Recuerda Dausa: “Como es natural, conversamos sobre los secuestros
respectivos, detalles, características, antecedentes, señales previas,
personas involucradas, etc. En esas conversaciones nos indicó que los
había entregado o denunciado Bergoglio”.
En la década siguiente,
Dausa trabajaba como cura en Bolivia y participaba de los retiros
anuales de La Salette en Argentina. En uno de ellos los organizadores
invitaron a Orlando Yorio, que para esa época trabajaba en Quilmes. “El
retiro fue en Carlos Paz, Córdoba, y también en ese caso conversamos
sobre la experiencia del secuestro. Orlando indicó lo mismo que Jalics
sobre la responsabilidad de Bergoglio.”
Los asuncionistas
Yorio y Jalics fueron secuestrados el 23 de mayo de 1976 y conducidos a
la ESMA, donde los interrogó un especialista en asuntos eclesiásticos
que conocía la obra teológica de Yorio. En uno de los interrogatorios le
preguntó por los seminaristas asuncionistas Carlos Antonio Di Pietro y
Raúl Eduardo Rodríguez. Ambos eran compañeros de Marina Rubino en el
Teologado de San Miguel y desarrollaban trabajo social en el barrio
popular La Manuelita, de San Miguel, donde vivían y atendían la capilla
Jesús Obrero. De allí fueron secuestrados diez días después que los dos
jesuitas, el 4 de junio de 1976, y llevados a la misma casa operativa
que Yorio y Jalics. A media mañana Di Pietro llamó por teléfono al
superior asuncionista Roberto Favre y le preguntó por el sacerdote Jorge
Adur, que vivía con ellos en La Manuelita.
–Recibimos un telegrama para él y se lo tenemos que entregar –dijo.

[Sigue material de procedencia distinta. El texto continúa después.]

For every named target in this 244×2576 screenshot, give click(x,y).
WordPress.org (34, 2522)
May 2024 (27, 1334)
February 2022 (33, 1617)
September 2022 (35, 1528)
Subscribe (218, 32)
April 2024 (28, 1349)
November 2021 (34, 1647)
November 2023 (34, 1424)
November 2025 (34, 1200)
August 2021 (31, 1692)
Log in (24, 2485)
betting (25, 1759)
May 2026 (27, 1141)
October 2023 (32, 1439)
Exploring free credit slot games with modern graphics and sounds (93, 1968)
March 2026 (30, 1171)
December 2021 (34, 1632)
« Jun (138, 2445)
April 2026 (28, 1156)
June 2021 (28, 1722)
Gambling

De ese modo, consiguió que la Orden se pusiera en movimiento. El
superior Roberto Favre presentó un recurso de hábeas corpus, que no
obtuvo respuesta. Adur logró salir del país, con ayuda del nuncio Pio
Laghi, y se exilió en Francia. Volvió en forma clandestina en 1980,
convertido en capellán del autodenominado “Ejército Montonero” y fue
detenido-desaparecido en el trayecto a Brasil, donde procuraba
entrevistarse con el papa Juan Pablo II. El mismo camino del exilio
siguió uno de los detenidos en la razzia del barrio La Manuelita, el
entonces estudiante de medicina y hoy médico Lorenzo Riquelme. Cuando
recuperó su libertad la Fraternidad de los Hermanitos del Evangelio le
dio hospitalidad en su casa porteña de la calle Malabia. En
comunicaciones desde Francia con quien era entonces el superior de los
Hermanitos del Evangelio, Patrick Rice, Riquelme dijo que quien lo
denunció fue un jesuita del Colegio de San Miguel, quien era a la vez
capellán del Ejército. Está convencido de que ese sacerdote presenció
las torturas que le aplicaron, cree que en Campo de Mayo.
El ablande
También como consecuencia de la nota del domingo aceptó narrar su
conocimiento del caso un fundador de la Fraternidad seglar de los
Hermanitos del Evangelio Charles de Foucauld, Roberto Scordato. Entre
fines de octubre y principios de noviembre de 1976, Scordato se reunió
en Roma con el cardenal Eduardo Pironio, quien era prefecto de la
Congregación vaticana para los religiosos, y le comunicó el nombre y
apellido de un sacerdote de la comunidad jesuita de San Miguel que
participaba en las sesiones de tortura en Campo de Mayo con el rol de
“ablandar espiritualmente” a los detenidos. Scordato le pidió que lo
transmitiera al superior general Pedro Arrupe pero ignora el resultado
de su gestión, si tuvo alguno. Consultado para esta nota Rice, quien
también fue secuestrado y torturado ese año, dijo que eso no hubiera
sido posible sin la aprobación del padre provincial. Rice y Scordato
creen que ese jesuita se apellidaba González pero a 34 años de distancia
no lo recuerdan con certeza.
Iracundia
Como cada
vez que su pasado lo alcanza, Bergoglio atribuye la divulgación de sus
actos al gobierno nacional. Esta semana reaccionó con furia, durante la
homilía que pronunció en una misa para estudiantes. En lo que su vocero
describió como “un mensaje al poder político”, dijo que “no tenemos
derecho a cambiarle la identidad y la orientación a la Patria”, sino
“proyectarla hacia el futuro en una utopía que sea continuidad con lo
que nos fue dado”, que los chicos no tienen otro horizonte que comprar
un papelito de merca en la esquina de la escuela y que los dirigentes
procuran trepar, abultar la caja y promover a los amigos.